━━━ Task inputs

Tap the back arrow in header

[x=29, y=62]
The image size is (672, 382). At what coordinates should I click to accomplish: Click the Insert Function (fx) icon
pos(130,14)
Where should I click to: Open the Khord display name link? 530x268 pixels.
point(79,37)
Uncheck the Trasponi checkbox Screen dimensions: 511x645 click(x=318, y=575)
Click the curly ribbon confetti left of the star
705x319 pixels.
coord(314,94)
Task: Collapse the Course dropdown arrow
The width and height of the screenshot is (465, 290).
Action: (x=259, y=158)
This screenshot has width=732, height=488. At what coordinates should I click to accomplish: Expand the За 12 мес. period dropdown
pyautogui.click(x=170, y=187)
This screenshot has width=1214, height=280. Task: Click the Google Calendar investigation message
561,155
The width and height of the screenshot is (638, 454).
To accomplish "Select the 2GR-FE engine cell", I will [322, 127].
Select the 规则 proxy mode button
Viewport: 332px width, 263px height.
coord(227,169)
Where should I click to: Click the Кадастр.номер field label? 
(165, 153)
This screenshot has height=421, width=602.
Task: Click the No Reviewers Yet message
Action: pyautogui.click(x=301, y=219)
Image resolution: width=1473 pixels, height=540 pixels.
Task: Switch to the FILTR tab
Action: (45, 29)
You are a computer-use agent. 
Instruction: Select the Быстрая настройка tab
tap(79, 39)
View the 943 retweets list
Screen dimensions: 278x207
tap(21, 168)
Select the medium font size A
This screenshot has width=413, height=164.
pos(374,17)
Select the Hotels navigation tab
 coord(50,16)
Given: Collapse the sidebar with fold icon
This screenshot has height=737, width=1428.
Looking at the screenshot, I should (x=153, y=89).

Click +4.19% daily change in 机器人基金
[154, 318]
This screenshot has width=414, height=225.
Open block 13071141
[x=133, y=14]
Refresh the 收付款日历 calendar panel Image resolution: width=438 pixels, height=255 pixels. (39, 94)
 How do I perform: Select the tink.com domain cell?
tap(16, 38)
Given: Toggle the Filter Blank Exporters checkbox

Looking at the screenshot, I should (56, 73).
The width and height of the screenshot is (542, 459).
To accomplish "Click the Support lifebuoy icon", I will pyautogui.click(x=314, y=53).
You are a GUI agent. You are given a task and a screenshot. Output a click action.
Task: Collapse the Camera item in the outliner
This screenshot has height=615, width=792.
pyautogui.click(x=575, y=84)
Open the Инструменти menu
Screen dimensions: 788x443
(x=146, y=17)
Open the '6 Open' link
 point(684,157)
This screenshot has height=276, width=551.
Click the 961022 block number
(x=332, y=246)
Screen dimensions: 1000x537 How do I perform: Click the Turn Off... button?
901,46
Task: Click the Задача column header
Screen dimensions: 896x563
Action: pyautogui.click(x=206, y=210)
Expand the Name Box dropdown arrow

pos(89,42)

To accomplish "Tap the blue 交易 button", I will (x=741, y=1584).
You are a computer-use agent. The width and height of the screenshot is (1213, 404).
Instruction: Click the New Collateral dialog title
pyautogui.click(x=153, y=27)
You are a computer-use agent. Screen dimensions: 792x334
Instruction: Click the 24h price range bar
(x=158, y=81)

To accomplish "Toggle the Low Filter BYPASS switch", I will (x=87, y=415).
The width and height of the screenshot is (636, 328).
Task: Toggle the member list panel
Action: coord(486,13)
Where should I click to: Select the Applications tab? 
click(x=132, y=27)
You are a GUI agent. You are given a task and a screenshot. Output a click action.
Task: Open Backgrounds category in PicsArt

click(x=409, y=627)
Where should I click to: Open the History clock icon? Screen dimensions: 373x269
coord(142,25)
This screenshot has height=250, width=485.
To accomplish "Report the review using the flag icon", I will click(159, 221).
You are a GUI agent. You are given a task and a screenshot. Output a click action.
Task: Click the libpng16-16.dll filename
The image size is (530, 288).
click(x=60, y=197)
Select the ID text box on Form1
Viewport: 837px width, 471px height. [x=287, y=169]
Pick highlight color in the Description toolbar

━━━━━━

◆ **What the exercise asks**: Transcribe every entry, keeping each line exactly as it reads.

◆ **Result of this exercise**:
Tap the back arrow in header

[x=29, y=62]
The image size is (672, 382). At what coordinates should I click to accomplish: Click the Insert Function (fx) icon
pos(130,14)
Where should I click to: Open the Khord display name link? 530x268 pixels.
point(79,37)
Uncheck the Trasponi checkbox Screen dimensions: 511x645 click(x=318, y=575)
Click the curly ribbon confetti left of the star
705x319 pixels.
coord(314,94)
Task: Collapse the Course dropdown arrow
The width and height of the screenshot is (465, 290).
Action: (x=259, y=158)
This screenshot has width=732, height=488. At what coordinates should I click to accomplish: Expand the За 12 мес. period dropdown
pyautogui.click(x=170, y=187)
This screenshot has width=1214, height=280. Task: Click the Google Calendar investigation message
561,155
The width and height of the screenshot is (638, 454).
To accomplish "Select the 2GR-FE engine cell", I will [322, 127].
Select the 规则 proxy mode button
Viewport: 332px width, 263px height.
coord(227,169)
Where should I click to: Click the Кадастр.номер field label? 
(165, 153)
This screenshot has height=421, width=602.
Task: Click the No Reviewers Yet message
Action: pyautogui.click(x=301, y=219)
Image resolution: width=1473 pixels, height=540 pixels.
Task: Switch to the FILTR tab
Action: (45, 29)
You are a computer-use agent. 
Instruction: Select the Быстрая настройка tab
tap(79, 39)
View the 943 retweets list
Screen dimensions: 278x207
tap(21, 168)
Select the medium font size A
This screenshot has width=413, height=164.
pos(374,17)
Select the Hotels navigation tab
 coord(50,16)
Given: Collapse the sidebar with fold icon
This screenshot has height=737, width=1428.
Looking at the screenshot, I should (x=153, y=89).

Click +4.19% daily change in 机器人基金
[154, 318]
This screenshot has width=414, height=225.
Open block 13071141
[x=133, y=14]
Refresh the 收付款日历 calendar panel Image resolution: width=438 pixels, height=255 pixels. (39, 94)
 How do I perform: Select the tink.com domain cell?
tap(16, 38)
Given: Toggle the Filter Blank Exporters checkbox

Looking at the screenshot, I should (56, 73).
The width and height of the screenshot is (542, 459).
To accomplish "Click the Support lifebuoy icon", I will pyautogui.click(x=314, y=53).
You are a GUI agent. You are given a task and a screenshot. Output a click action.
Task: Collapse the Camera item in the outliner
This screenshot has height=615, width=792.
pyautogui.click(x=575, y=84)
Open the Инструменти menu
Screen dimensions: 788x443
(x=146, y=17)
Open the '6 Open' link
 point(684,157)
This screenshot has height=276, width=551.
Click the 961022 block number
(x=332, y=246)
Screen dimensions: 1000x537 How do I perform: Click the Turn Off... button?
901,46
Task: Click the Задача column header
Screen dimensions: 896x563
Action: pyautogui.click(x=206, y=210)
Expand the Name Box dropdown arrow

pos(89,42)

To accomplish "Tap the blue 交易 button", I will (x=741, y=1584).
You are a computer-use agent. The width and height of the screenshot is (1213, 404).
Instruction: Click the New Collateral dialog title
pyautogui.click(x=153, y=27)
You are a computer-use agent. Screen dimensions: 792x334
Instruction: Click the 24h price range bar
(x=158, y=81)

To accomplish "Toggle the Low Filter BYPASS switch", I will (x=87, y=415).
The width and height of the screenshot is (636, 328).
Task: Toggle the member list panel
Action: coord(486,13)
Where should I click to: Select the Applications tab? 
click(x=132, y=27)
You are a GUI agent. You are given a task and a screenshot. Output a click action.
Task: Open Backgrounds category in PicsArt

click(x=409, y=627)
Where should I click to: Open the History clock icon? Screen dimensions: 373x269
coord(142,25)
This screenshot has height=250, width=485.
To accomplish "Report the review using the flag icon", I will click(159, 221).
You are a GUI agent. You are given a task and a screenshot. Output a click action.
Task: Click the libpng16-16.dll filename
The image size is (530, 288).
click(x=60, y=197)
Select the ID text box on Form1
Viewport: 837px width, 471px height. [x=287, y=169]
Pick highlight color in the Description toolbar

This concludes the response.